OTTAWA — The government has opened the way for more formal hearings on the Afghan detainees affair, pledging Wednesday to reconvene the special Commons committee on Afghanistan when Parliament resumes in early March.

"Afghanistan remains a public policy priority and the Special Committee on Afghanistan will be reconstituted once the new session begins," the Prime Minister's Office said in a statement.

While the committee can look at detainees further, a spokesman for the prime minister said the government also hopes MPs will deal with Canada's non-military role in Afghanistan after Canadian Forces withdraw from the mission in 2011.
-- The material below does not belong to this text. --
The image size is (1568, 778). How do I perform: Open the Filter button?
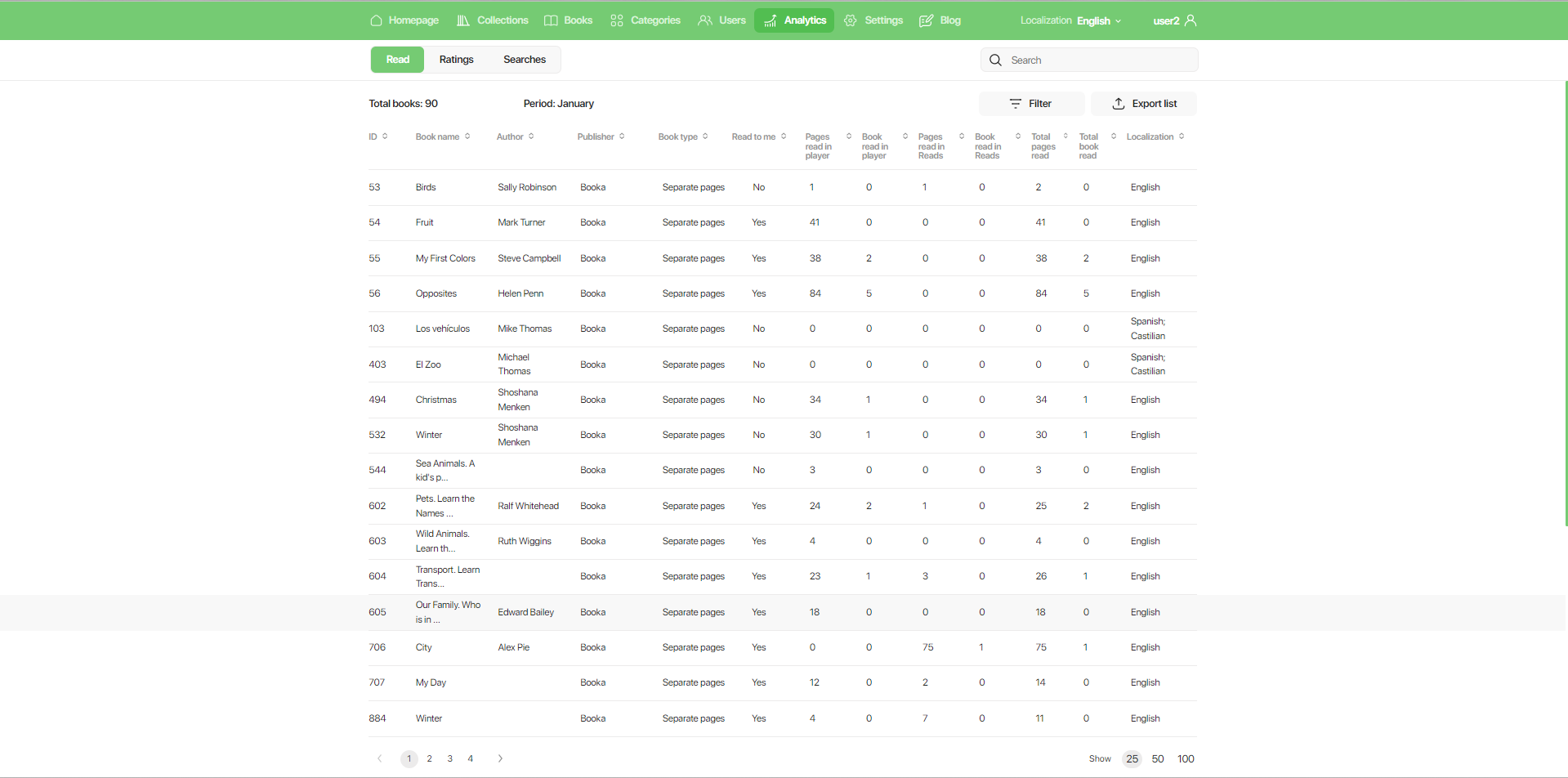1031,104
Opposition MPs welcomed the move but said they would still proceed with a half-day informal committee hearing on detainee policy on Feb. 3 without their Conservative counterparts.

In a related development, the government decided after two months of delay to cover legal fees for diplomat Richard Colvin to testify in March about detainees at hearings by the Military Police Complaints Commission.
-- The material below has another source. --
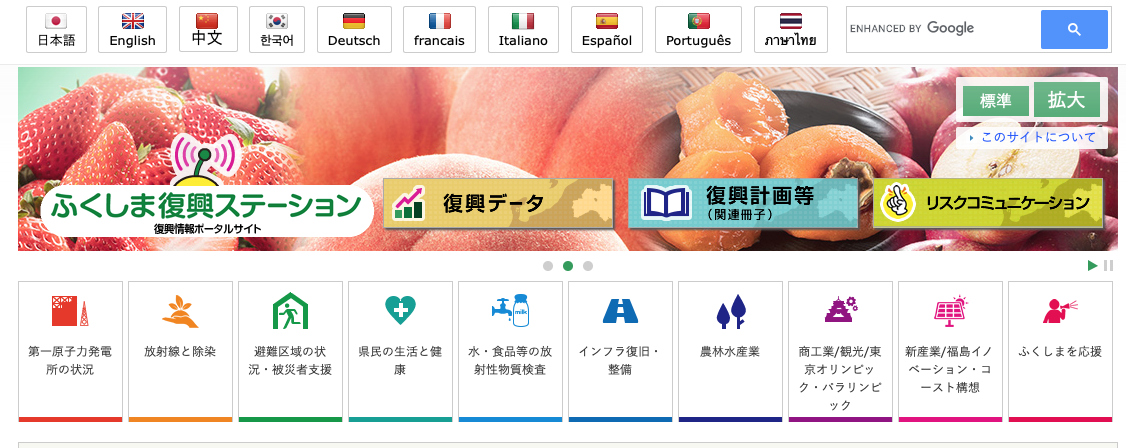Play the banner slideshow

1092,266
Colvin sparked a political firestorm when he alleged at the Commons committee last fall that senior officials ignored the risk of torture to detainees transferred to the Afghan security service by Canadian Forces in 2006-07 when he was posted to Afghanistan.

Opposition politicians have accused Prime Minister Stephen Harper of proroguing Parliament until March 3 to avoid the detainee issue by halting the committee and the daily questions that would arise in the Commons. Before the session was suspended, Conservative government MPs boycotted two committee hearings.

The government, however, has said the decision was to put more focus on economic recovery.

Earlier Wednesday, NDP foreign affairs critic Paul Dewar suggested the government planned to kill the committee. But Liberal MP Bryon Wilfert, committee vice-chairman, said the government is obligated to reconvene the committee.

"It's not a negotiable point," he said.

The committee was struck in 2008 to provide oversight on Canada's mission in Afghanistan. One of its mandates is to discuss Canada's role — if any — after the scheduled 2011 withdrawal of troops.

Andrew MacDougall, deputy press secretary at the PMO, said the committee agenda is up to its members, and the membership of the committee is up to the parties.

"As Canada's military mission in Afghanistan is set to end in 2011, we hope the Special Committee will play a constructive role in considering the future of Canada's non-military role in Afghanistan," MacDougall added.

At a news conference, Dewar resumed efforts to convince the government to release documents on detainees that have been withheld on "operational security" grounds.

The U.K. and U.S. governments have released figures on detainees, he said, asking why "our government treats the same information as a 'state secret'?"

The U.K. government released the information in response to a written question by an MP while the U.S. released names of Afghan detainees as a result of a court ruling.

Dewar provided a copy of British tallies showing that since 2006 its forces detained 739 prisoners, released 379, transferred 352 to Afghan authorities and that eight "died in U.K. medical facilities of wounds sustained on the battle field."

Dewar asserted the Conservative government's "culture of secrecy has limited Parliament's ability to engage in an informed debate about our role in Afghanistan."

There are two witnesses lined up for the opposition hearing next Wednesday — human rights lawyer Errol Mendes and parliamentary law expert Robert Walsh.

Walsh has said the committee is entitled to unedited documents from the government.